Clinical manifestations
Toxoplasmosis can be categorized, depending on the immune status of the patient, into 4 groups (1, 2).
  1. Immunocompetent patients (children, adults, pregnant women) are predominantly asymptomatic. However, 10%-20% of those patients may develop cervical or occipital lymphadenopathy or a flu-like illness. Generally, symptoms are self-limited and resolve within weeks to months. Recent data have suggested an association between Toxoplasma gondii infection and various psychiatric or neurologic syndromes such as schizophrenia, Alzheimer syndrome, and even suicide (7, 8).        
  2. Immunodeficient patients. The reactivation of chronic situations may lead to life-threatening disease (1, 2). In these individuals, the Central Nervous System (CNS) is affected the most, and includes encephalitis, decrease of mental status, seizures, movement disorders and other psychiatric findings. Toxoplasmosis in immunodeficient patients can present as chorioretinitis, pneumonitis or involve multiple organs, finally leading to acute respiratory failure, myocarditis and hemodynamic abnormalities (1).

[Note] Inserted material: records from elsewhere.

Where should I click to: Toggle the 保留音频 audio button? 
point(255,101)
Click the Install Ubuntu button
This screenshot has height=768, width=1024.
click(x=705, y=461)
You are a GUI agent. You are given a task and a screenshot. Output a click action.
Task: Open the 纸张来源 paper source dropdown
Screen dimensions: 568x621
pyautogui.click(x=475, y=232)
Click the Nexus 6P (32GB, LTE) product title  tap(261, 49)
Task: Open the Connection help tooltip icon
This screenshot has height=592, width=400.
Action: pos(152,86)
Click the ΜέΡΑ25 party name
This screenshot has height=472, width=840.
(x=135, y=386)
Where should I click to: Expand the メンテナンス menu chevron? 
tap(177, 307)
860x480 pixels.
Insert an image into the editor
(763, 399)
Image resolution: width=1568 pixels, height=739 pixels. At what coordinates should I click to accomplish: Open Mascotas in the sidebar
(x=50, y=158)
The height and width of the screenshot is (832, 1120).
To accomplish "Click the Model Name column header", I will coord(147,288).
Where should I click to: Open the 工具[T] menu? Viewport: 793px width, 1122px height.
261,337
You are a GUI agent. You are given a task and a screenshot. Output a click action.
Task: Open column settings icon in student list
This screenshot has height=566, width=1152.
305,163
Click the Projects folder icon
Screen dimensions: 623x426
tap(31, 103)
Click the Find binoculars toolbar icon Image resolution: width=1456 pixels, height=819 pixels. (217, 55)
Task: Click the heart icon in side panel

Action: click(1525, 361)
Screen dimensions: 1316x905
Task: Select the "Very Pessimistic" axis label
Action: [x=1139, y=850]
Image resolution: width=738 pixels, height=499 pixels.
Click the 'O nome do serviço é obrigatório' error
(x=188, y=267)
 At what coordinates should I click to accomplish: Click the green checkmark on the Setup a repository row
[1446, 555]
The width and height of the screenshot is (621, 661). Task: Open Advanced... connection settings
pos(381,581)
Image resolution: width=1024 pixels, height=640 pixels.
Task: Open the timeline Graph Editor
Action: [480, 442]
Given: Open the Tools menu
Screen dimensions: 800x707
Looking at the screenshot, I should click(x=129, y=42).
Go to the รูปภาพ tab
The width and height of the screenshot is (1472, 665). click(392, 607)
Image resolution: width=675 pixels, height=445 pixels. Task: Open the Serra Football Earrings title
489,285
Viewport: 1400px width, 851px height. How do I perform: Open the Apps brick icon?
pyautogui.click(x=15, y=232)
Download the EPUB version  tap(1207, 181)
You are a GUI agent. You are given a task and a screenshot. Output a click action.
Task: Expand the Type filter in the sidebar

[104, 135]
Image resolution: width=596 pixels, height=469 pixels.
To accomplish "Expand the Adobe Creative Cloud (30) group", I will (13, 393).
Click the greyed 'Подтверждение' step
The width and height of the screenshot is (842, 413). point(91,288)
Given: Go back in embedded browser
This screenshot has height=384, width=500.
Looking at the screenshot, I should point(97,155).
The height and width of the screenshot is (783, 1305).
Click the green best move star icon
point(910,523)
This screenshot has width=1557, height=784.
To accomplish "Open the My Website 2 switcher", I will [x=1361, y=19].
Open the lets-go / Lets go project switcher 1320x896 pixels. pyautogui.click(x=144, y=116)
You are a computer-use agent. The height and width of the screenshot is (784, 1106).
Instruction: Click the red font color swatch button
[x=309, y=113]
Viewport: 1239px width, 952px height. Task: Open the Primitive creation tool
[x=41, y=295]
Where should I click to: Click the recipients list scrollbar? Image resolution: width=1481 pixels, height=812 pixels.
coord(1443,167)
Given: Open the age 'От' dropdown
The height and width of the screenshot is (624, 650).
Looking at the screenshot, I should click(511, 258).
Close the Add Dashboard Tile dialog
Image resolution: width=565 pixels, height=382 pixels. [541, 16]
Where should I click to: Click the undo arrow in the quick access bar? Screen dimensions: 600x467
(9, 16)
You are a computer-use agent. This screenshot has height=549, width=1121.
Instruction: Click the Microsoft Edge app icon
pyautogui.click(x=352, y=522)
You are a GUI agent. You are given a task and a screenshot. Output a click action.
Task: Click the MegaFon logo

  3. Ocular toxoplasmosis constitutes an important cause of chorioretinitis and may be the result of acquired or congenital infection (1, 2). Patients who have been infected by vertical transmission can be asymptomatic until the second and the third decade of life, when lesions develop in the eyes (1). Chorioretinitis in those individuals is more often bilateral (2).
  4. In congenital toxoplasmosis, as has been said, the severity of clinical and ultrasonographic findings in congenitally infected fetuses is inversely related to the gestational age at the time of primary maternal infection. As a result, a first trimester maternal infection usually leads to more severe manifestations (4, 5, 10). Prenatal ultrasonographic findings include intracranial calcifications, ventricular dilatation, hepatic enlargement, ascites, and increased placental thickness (9). In some cases, spontaneous abortion, prematurity, or stillbirth may occur (1, 2). In general, congenital toxoplasmosis is characterized by a wide spectrum of clinical manifestations, but in 70-90% of infected newborns it is subclinical, although involvement of CNS is a hallmark (1). Chorioretinitis, hydrocephalus and intracranial calcifications constitute the so-called classic triad of congenital toxoplasmosis (1). Other clinical manifestations include microcephaly, strabismus, blindness, epilepsy, mental retardation, petechiae due to thrombocytopenia, anemia, hepatosplenomegaly, jaundice, myocarditis, pneumonitis and respiratory distress (9).